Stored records
*** Block opens ***
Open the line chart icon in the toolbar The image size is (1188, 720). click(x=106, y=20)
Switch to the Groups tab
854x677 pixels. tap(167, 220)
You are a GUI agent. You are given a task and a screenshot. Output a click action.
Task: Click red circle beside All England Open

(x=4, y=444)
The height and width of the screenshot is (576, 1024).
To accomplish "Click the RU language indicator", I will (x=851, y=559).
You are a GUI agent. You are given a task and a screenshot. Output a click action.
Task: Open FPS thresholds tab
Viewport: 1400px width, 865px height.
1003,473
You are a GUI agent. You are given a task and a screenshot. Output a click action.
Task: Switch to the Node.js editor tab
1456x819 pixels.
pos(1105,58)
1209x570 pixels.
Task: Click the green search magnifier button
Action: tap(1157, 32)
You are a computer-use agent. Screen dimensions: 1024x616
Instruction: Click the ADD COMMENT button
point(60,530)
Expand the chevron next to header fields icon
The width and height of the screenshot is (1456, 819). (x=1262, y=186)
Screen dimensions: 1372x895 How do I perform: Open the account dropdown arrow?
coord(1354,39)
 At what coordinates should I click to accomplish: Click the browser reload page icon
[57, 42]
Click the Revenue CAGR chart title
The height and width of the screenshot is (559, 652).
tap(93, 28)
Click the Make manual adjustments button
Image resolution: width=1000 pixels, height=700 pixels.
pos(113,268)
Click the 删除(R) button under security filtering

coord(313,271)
*** Block closes ***
Type out all of the records again, exactly.

Expected output>
Open the line chart icon in the toolbar The image size is (1188, 720). click(x=106, y=20)
Switch to the Groups tab
854x677 pixels. tap(167, 220)
You are a GUI agent. You are given a task and a screenshot. Output a click action.
Task: Click red circle beside All England Open

(x=4, y=444)
The height and width of the screenshot is (576, 1024).
To accomplish "Click the RU language indicator", I will (x=851, y=559).
You are a GUI agent. You are given a task and a screenshot. Output a click action.
Task: Open FPS thresholds tab
Viewport: 1400px width, 865px height.
1003,473
You are a GUI agent. You are given a task and a screenshot. Output a click action.
Task: Switch to the Node.js editor tab
1456x819 pixels.
pos(1105,58)
1209x570 pixels.
Task: Click the green search magnifier button
Action: tap(1157, 32)
You are a computer-use agent. Screen dimensions: 1024x616
Instruction: Click the ADD COMMENT button
point(60,530)
Expand the chevron next to header fields icon
The width and height of the screenshot is (1456, 819). (x=1262, y=186)
Screen dimensions: 1372x895 How do I perform: Open the account dropdown arrow?
coord(1354,39)
 At what coordinates should I click to accomplish: Click the browser reload page icon
[57, 42]
Click the Revenue CAGR chart title
The height and width of the screenshot is (559, 652).
tap(93, 28)
Click the Make manual adjustments button
Image resolution: width=1000 pixels, height=700 pixels.
pos(113,268)
Click the 删除(R) button under security filtering

coord(313,271)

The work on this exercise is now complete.